(Beginning of EXCERPTED PASSAGE)
Spring fever has hit Ottawa. 

And it appears to be contagious. 

Call it a potent mix of longer, brighter days combined with an Ottawa Senators hockey team playing lights out right now, surging as wild-card contenders. 

Saturday night at the CTC was a prime example. Perhaps even the best example. 

Ottawa fans hyper-reacted to the smallest details of the evening, putting up a roar when newly acquired defenceman Jakob Chychrun took his first shift on home ice, his No. 6 and giant image appearing on the scoreboard screen. 

When Chychrun scored his first goal as an Ottawa Senator, part of a 5-2 rout of the Columbus Blue Jackets, the crowd of 18,073 erupted. Clearly, they are paying attention to recent news events surrounding this team. 

You know things are going well when the players are having just as much fun as the fans. 

Later in the game, Chychrun saw his own image on the scoreboard and raised his arm in salute, which of course sent fans into a tizzy. 

“I don’t know what made me do that, just spur of the moment,” Chychrun told reporters afterwards.

“But the crowd got me going, so that’s what it’s all about, just having fun.”

Chychrun’s sister, Taylor, and his grandfather, John, stood and toasted their guy during this welcome home for a player whose father, Jeff Chychrun, grew up in nearby Nepean. 

If the trade for Chychrun before Friday’s deadline is the home run it appears to be, the 24-year-old defenceman is going to be front and centre during this push to reach the top eight of the Eastern Conference. 

Believe in omens? The victory over Columbus was the Sens’ fifth straight, a run they haven’t seen since the last time the Senators reached the playoffs, in 2017. 

Of course, there is some work to do. Heading into tonight’s game in Chicago against the last-place Blackhawks, the Sens at 68 points are three behind Pittsburgh for the second wild card spot and four back of the New York Islanders, but with three games in hand on NYI.
(End of EXCERPTED PASSAGE)
(Beginning of INFORMATION GIVEN)
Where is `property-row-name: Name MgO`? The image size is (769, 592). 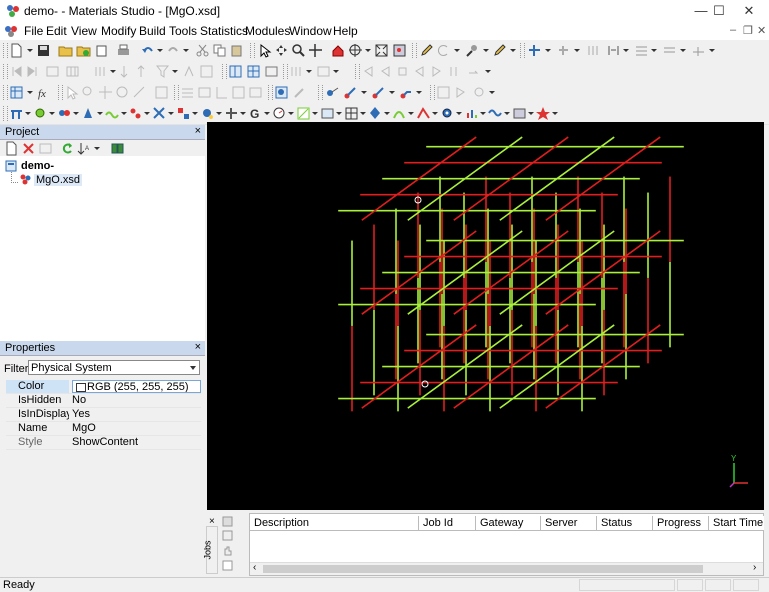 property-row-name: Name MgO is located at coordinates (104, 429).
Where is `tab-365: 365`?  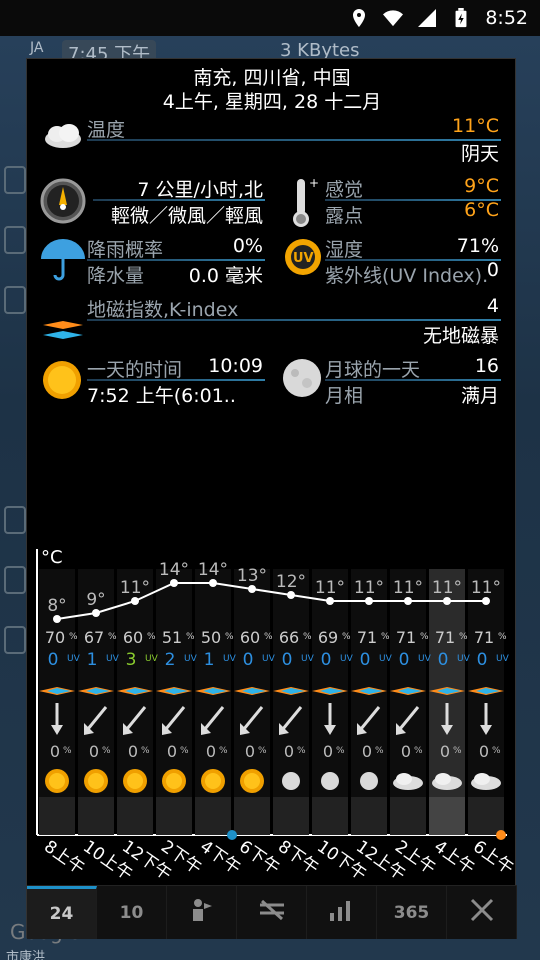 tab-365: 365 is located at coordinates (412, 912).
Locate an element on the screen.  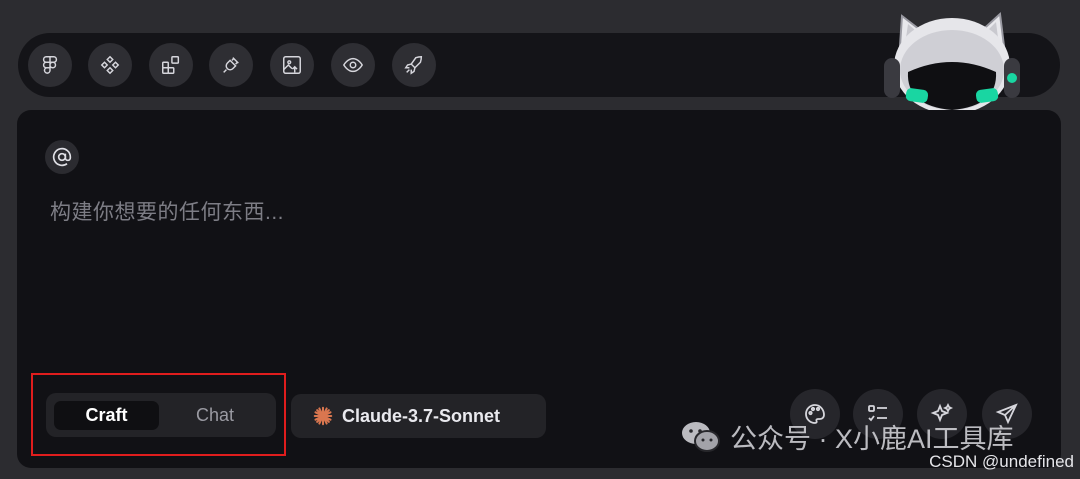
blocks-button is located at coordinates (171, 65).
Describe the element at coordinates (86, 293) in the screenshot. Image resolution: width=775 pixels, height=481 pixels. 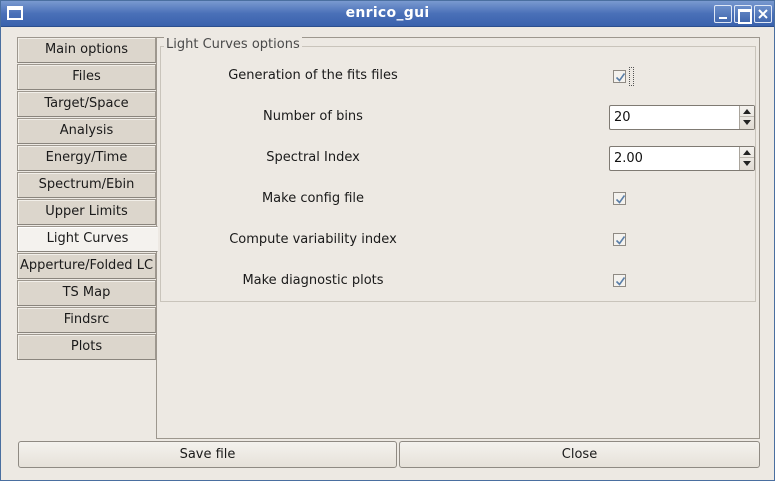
(End of INFORMATION GIVEN)
QUESTIONS »
[a] Answer these from the article about the Ottawa Senators:
(i) How large was the crowd when Chychrun scored his first goal as a Senator?
(ii) Where did Chychrun's father, Jeff Chychrun, grow up?
(iii) In what year did the Senators last reach the playoffs?
Mark your answers (i), (ii), (iii), one per line.
[b] Print the stretch of the Ottawa Senators article from "You know things" through "told reporters afterwards.", word for word.

RESPONSES BY ITEM NUMBER »
[a]
(i) 18,073
(ii) Nepean
(iii) 2017

[b]
You know things are going well when the players are having just as much fun as the fans. 

Later in the game, Chychrun saw his own image on the scoreboard and raised his arm in salute, which of course sent fans into a tizzy. 

“I don’t know what made me do that, just spur of the moment,” Chychrun told reporters afterwards.